Onderzoek CBR bij gebruik medicinale cannabis

Gebruikt u medicinale cannabis dan loopt u het risico op problemen met het CBR en het OM, als u na een positieve bloedonderzoek wordt aangemeld voor een psychiatrisch onderzoek. Op zich kunt u best geschikt kunt worden verklaard bij gebruik van medicinale cannabis, mits het door een arts wordt voorgeschreven en via de apotheek wordt geleverd en u geen rijgevaarlijke bijwerkingen van dat gebruik ervaart. Strafbaar is het wel, maar daar komen nog uitzonderingen op. De wetgever is daar nog mee bezig. Op dit moment is het zo dat je in voorkomend geval, als je kunt bewijzen dat je medicinaal gebruiker bent, niet vervolgd wordt door het OM.

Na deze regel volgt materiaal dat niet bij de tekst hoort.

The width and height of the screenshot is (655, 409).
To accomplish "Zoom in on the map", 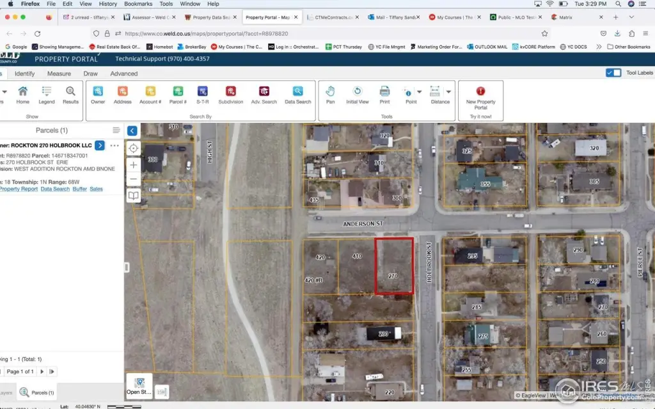I will click(133, 164).
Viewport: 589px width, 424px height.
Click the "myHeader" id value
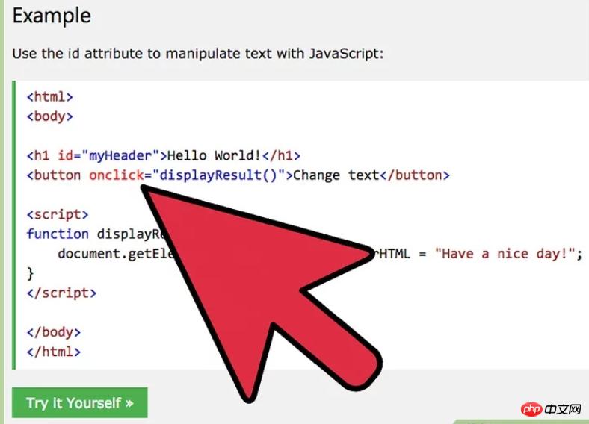click(x=123, y=156)
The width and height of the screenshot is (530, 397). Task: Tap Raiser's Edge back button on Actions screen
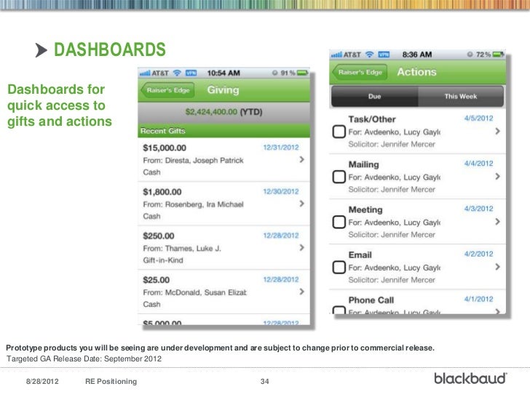360,72
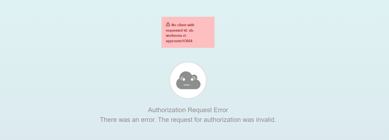389x140 pixels.
Task: Click the cloud's right eye
Action: click(193, 79)
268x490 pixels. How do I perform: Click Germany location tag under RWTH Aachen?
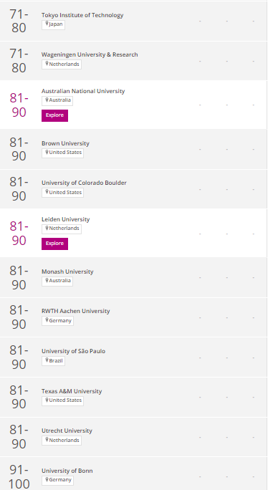click(57, 321)
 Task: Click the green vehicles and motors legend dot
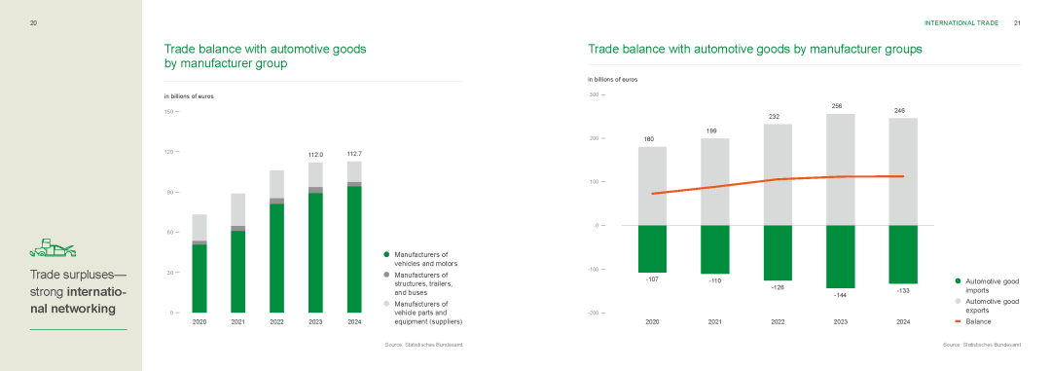(x=386, y=255)
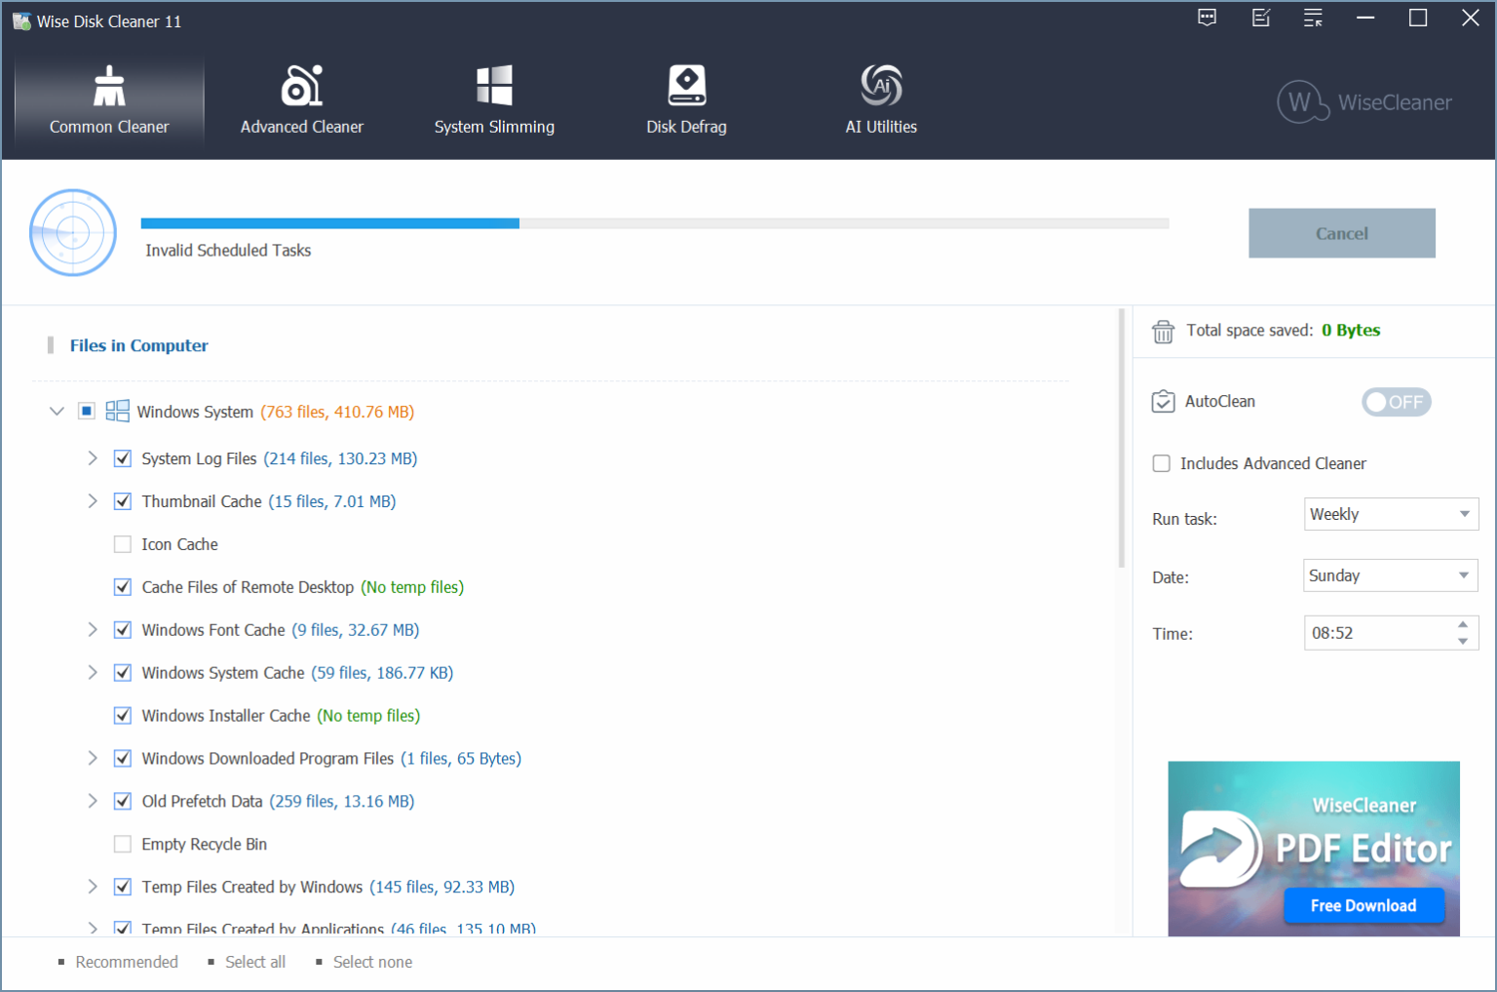Image resolution: width=1497 pixels, height=992 pixels.
Task: Select the Recommended option at the bottom
Action: point(127,962)
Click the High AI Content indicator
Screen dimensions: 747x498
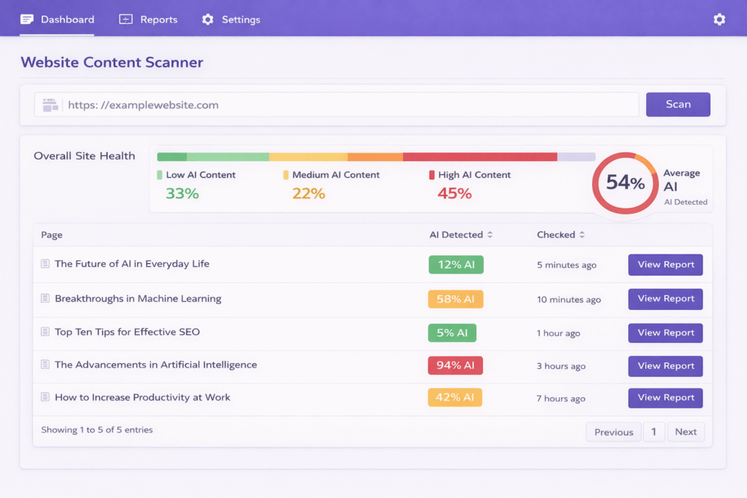[x=431, y=174]
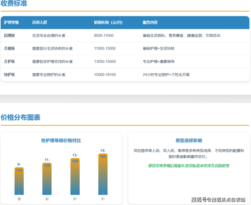Click the 15000-16100 price cell
251x205 pixels.
[x=105, y=75]
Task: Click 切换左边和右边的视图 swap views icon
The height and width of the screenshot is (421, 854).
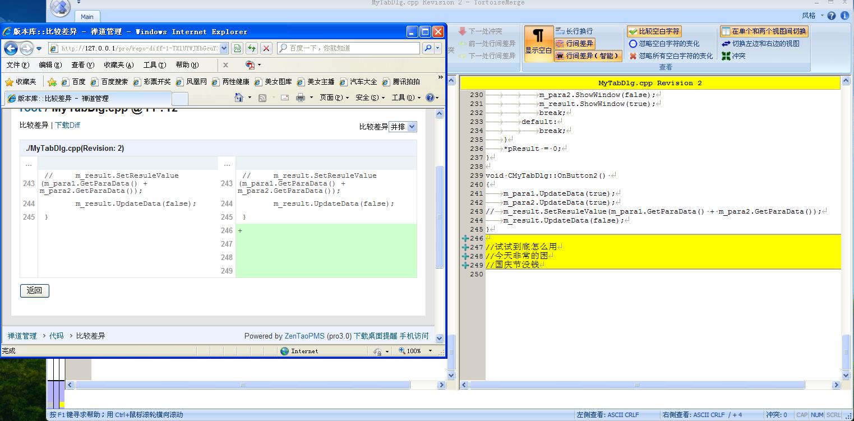Action: [726, 44]
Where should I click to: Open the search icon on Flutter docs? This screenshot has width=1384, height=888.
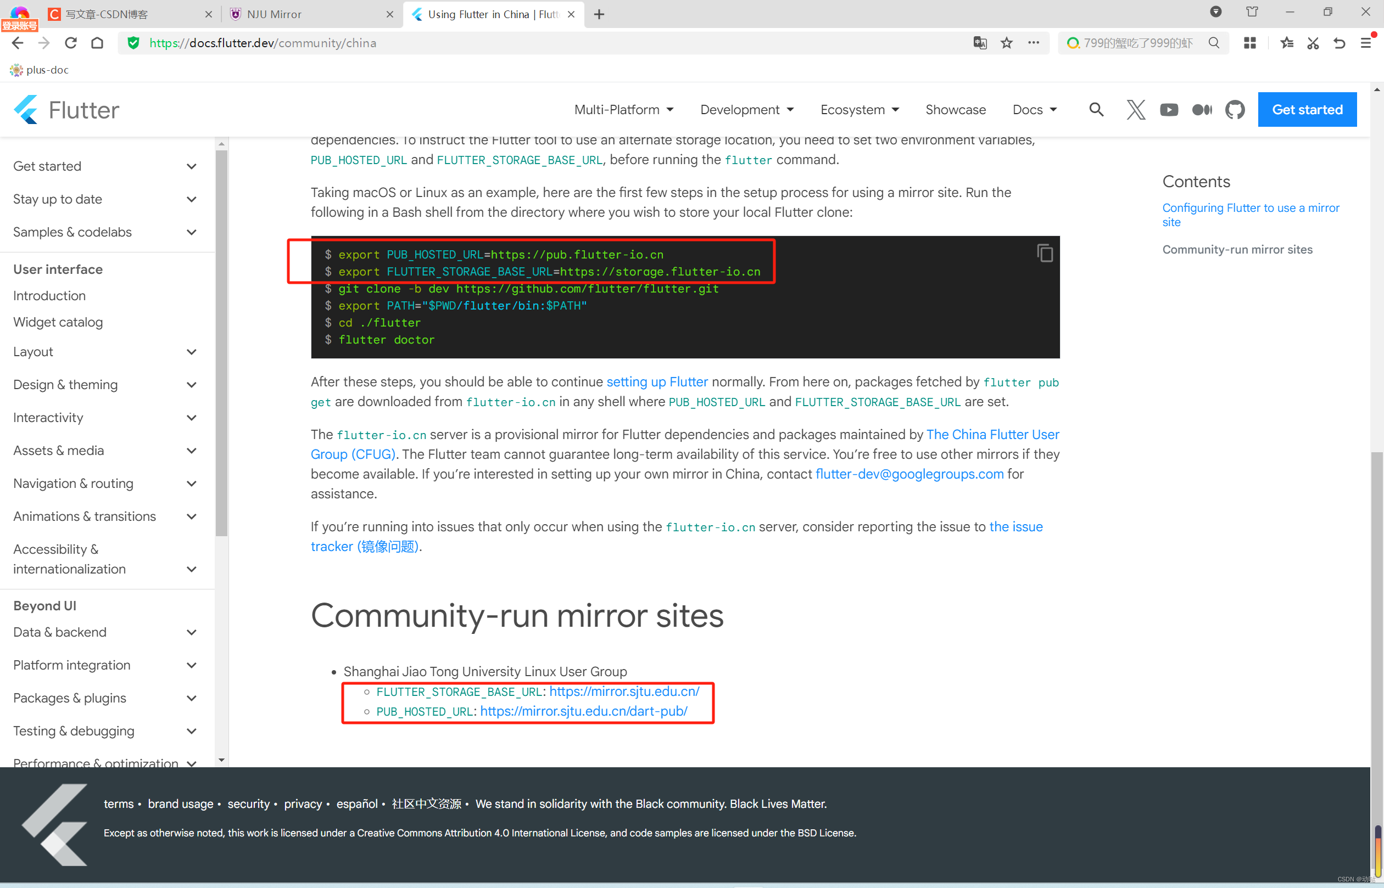pyautogui.click(x=1097, y=108)
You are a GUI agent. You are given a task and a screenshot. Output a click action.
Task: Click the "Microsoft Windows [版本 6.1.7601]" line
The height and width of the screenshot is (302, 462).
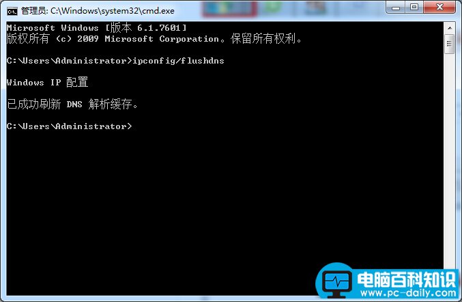tap(97, 28)
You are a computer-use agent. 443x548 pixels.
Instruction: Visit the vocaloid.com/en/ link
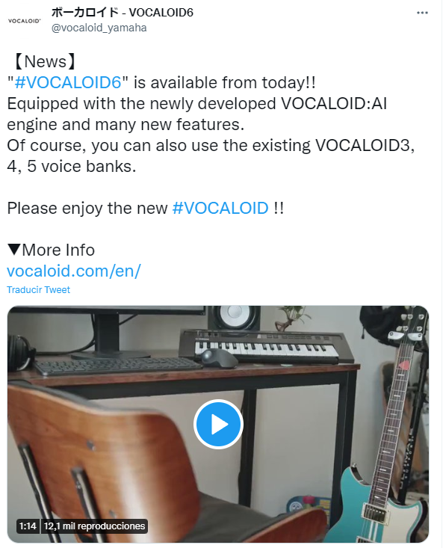coord(74,271)
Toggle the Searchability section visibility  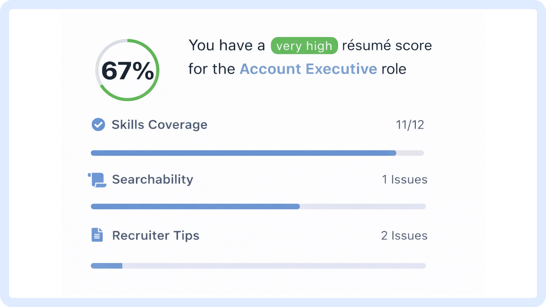[x=152, y=179]
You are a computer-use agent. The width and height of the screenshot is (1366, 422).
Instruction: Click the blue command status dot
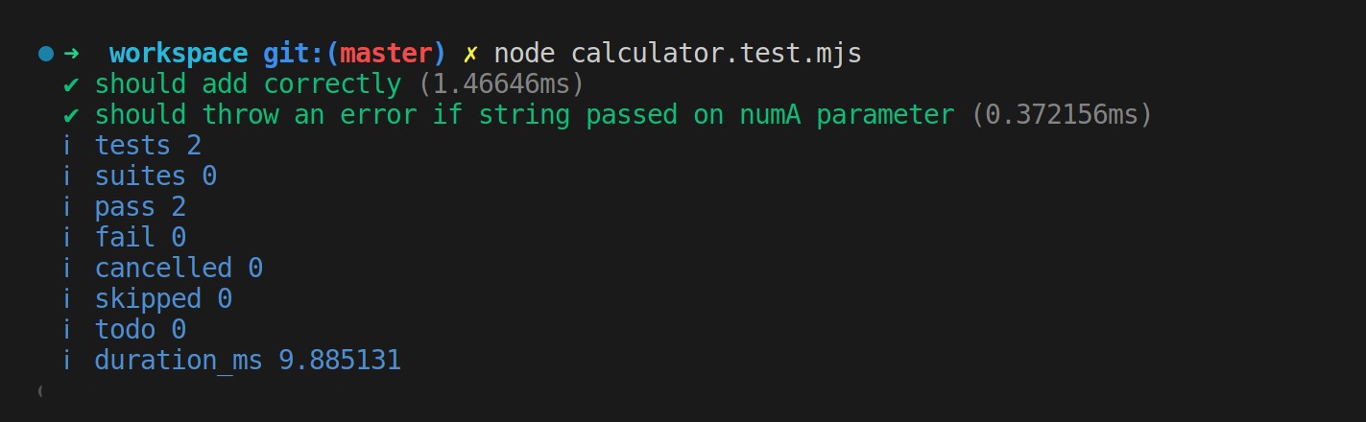[x=45, y=54]
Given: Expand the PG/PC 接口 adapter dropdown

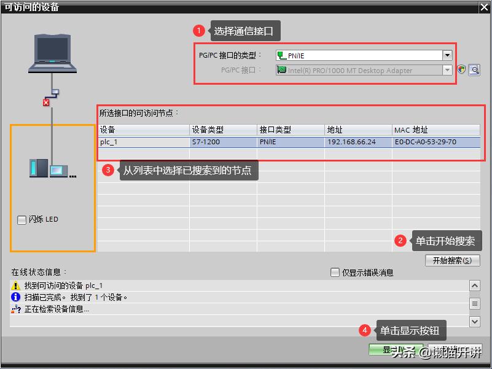Looking at the screenshot, I should click(448, 70).
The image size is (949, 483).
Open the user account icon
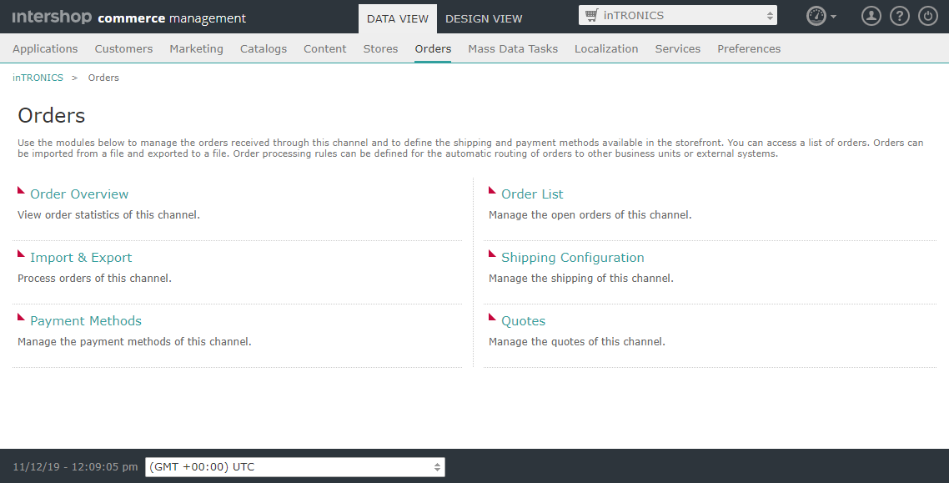[871, 15]
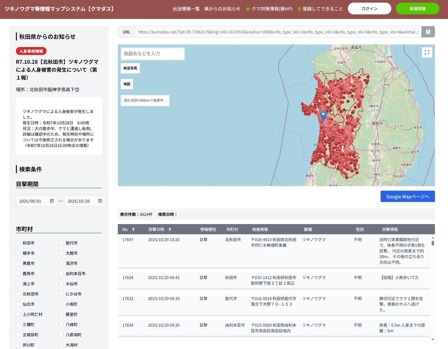
Task: Enable the 北秋田市 municipality filter
Action: tap(18, 294)
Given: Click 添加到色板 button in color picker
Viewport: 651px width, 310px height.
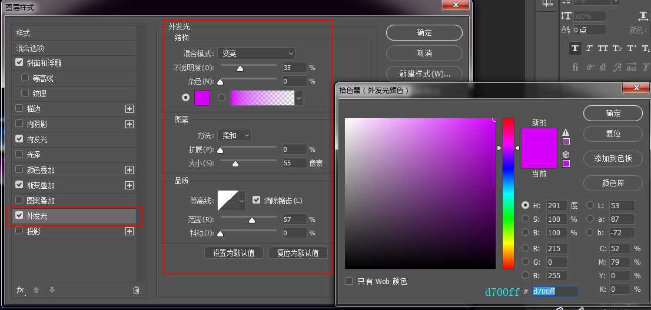Looking at the screenshot, I should coord(613,158).
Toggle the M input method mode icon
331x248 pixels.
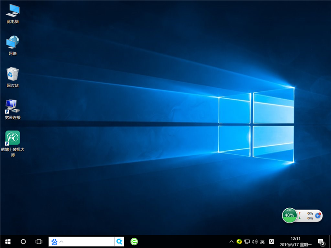tap(272, 242)
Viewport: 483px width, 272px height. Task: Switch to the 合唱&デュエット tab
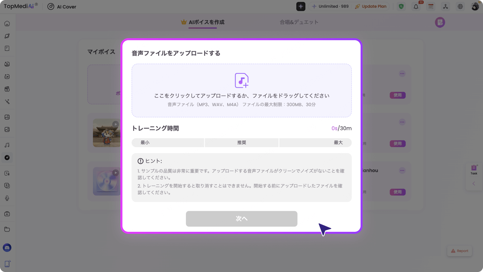[299, 22]
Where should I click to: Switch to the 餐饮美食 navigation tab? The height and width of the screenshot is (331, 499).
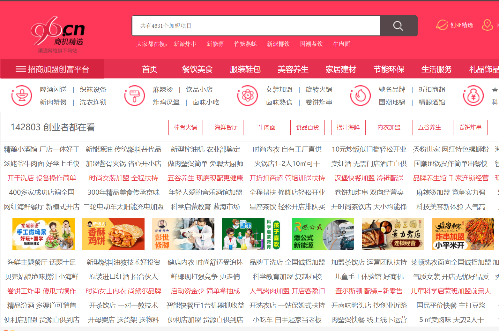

In ECLI:NL:RVS:2017:456 heeft de Afdeling overwogen dat:

“In het verslag staat dat [appellant], naar eigen zeggen, dagelijks blowde. Vaststaat dat dit gebruik van cannabis geen medicinaal gebruik betrof, aangezien geen sprake was van op voorschrift van een arts via de apotheek verstrekte medicinale cannabis. De door [appellant] gestelde omstandigheden dat de cannabis die hij gebruikte nagenoeg hetzelfde was als de medicinale cannabis Bedrocan die hij sinds 5 augustus 2016 gebruikt en dat dat gebruik in overleg en op aanraden van Kuipers plaatsvond, maken niet dat het gebruik kan worden gelijkgesteld met medicinaal cannabisgebruik.”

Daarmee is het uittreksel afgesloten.